Lone Survivor by Marcus Luttrell

Lone Survivor by Marcuss Luttrell
Marcus Luttrell grew up big and strong in east Texas, wanting to be a Navy SEAL. Lone Survivor is his account not only of how he became one of the world's elite warriors, but also of the battle in the Afghanistan mountains that claimed the lives of those fighting with him and those who came to rescue them. Early on, Luttrell offers plenty of bluster and brag about how the SEALs are the best of the best of the best, and how no one else on the planet even comes close to their level of training and expertise. Just past the point of this seeming like a lot of hot air and chest thumping with little evidence to support it (beyond the reader's own understanding and respect), Luttrell takes the reader through the training process for becoming a SEAL-- a harrowing journey that few are able to complete. We get a nearly blow-by-blow account of each step of the process as recruit after recruit drops out.

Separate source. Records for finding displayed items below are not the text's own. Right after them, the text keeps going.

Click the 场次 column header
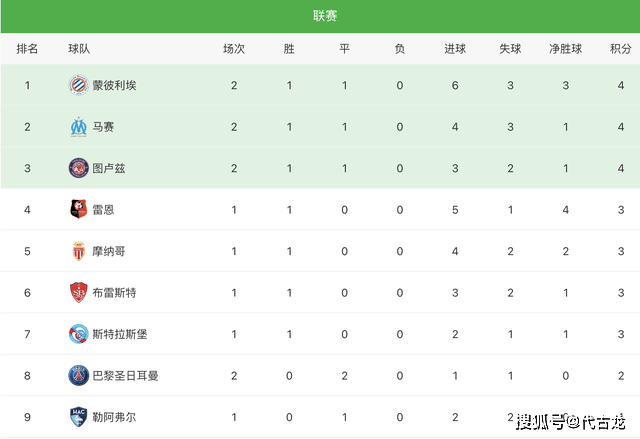coord(234,49)
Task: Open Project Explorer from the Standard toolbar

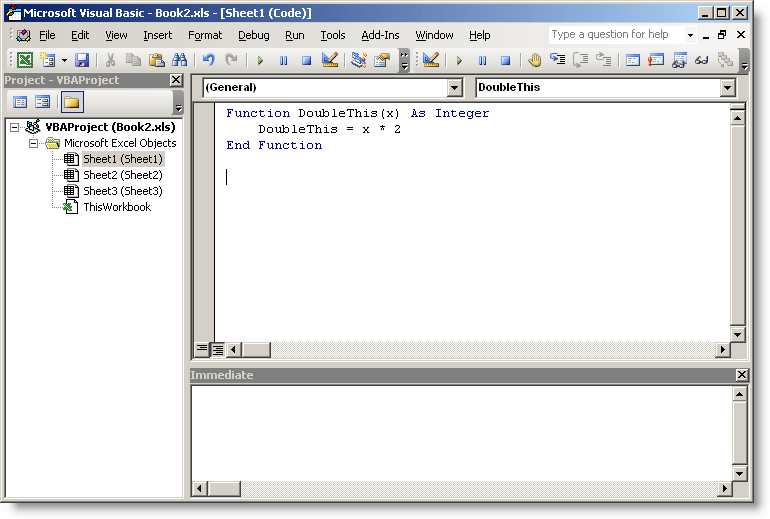Action: coord(358,60)
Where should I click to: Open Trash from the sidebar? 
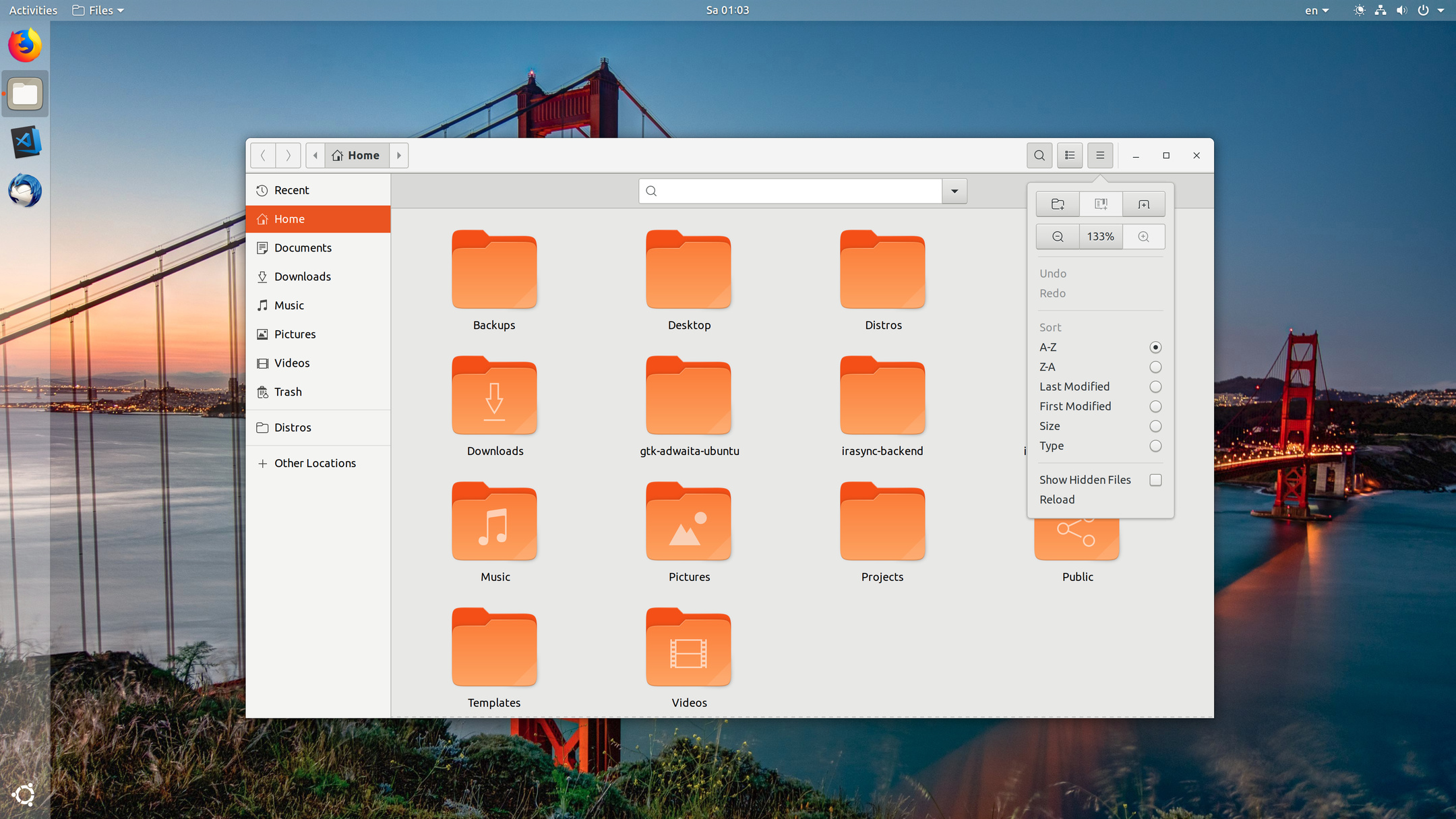click(x=288, y=392)
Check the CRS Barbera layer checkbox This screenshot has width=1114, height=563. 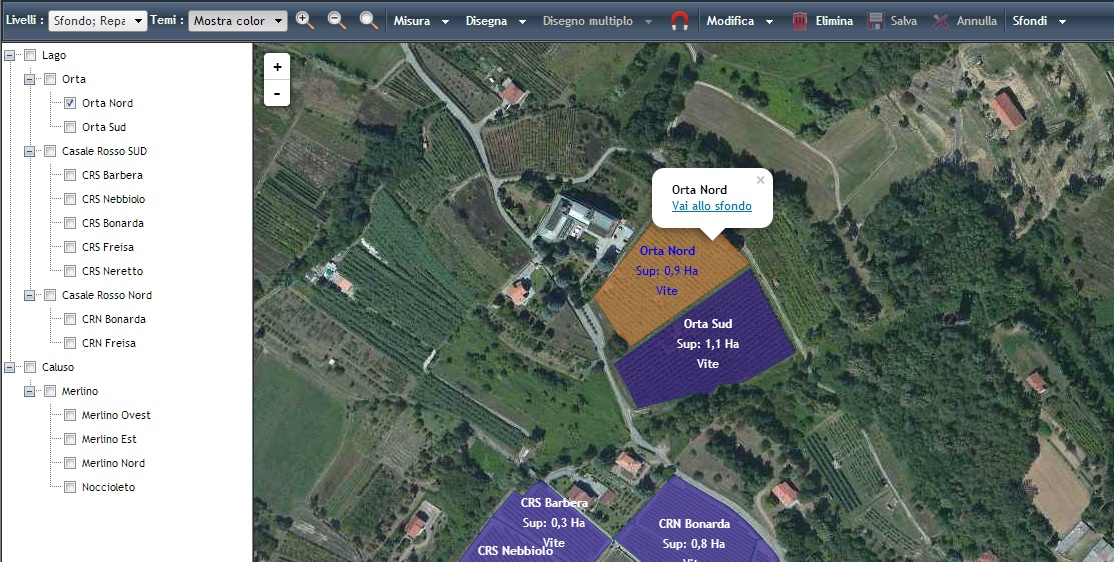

Following these accounts, the machismo seems well-earned. The book begins with descriptions of Luttrell and his SEAL team being deployed to Afghanistan, and the first half of the book builds the foundation for the action-packed second half where Luttrell describes the battle between the four SEALs and a substantially larger Taliban fighting force.
This is a book that I've been recommending to students for several years based on their response to it. I've added a number of copies of the title to the library over the years, and still it is almost always checked out. Only when an electronic copy in our eLibrary came available did I finally get the chance to read it. I'm glad I did. Luttrell's ghost-writer comes through only occassionally, primarily in the narrative structure of telling the divergent pieces of the story. It is Luttrell's voice that we hear throughout, the voice of a warrior rather than a writer, and in that we hear the supreme confidence of an elite fighting force.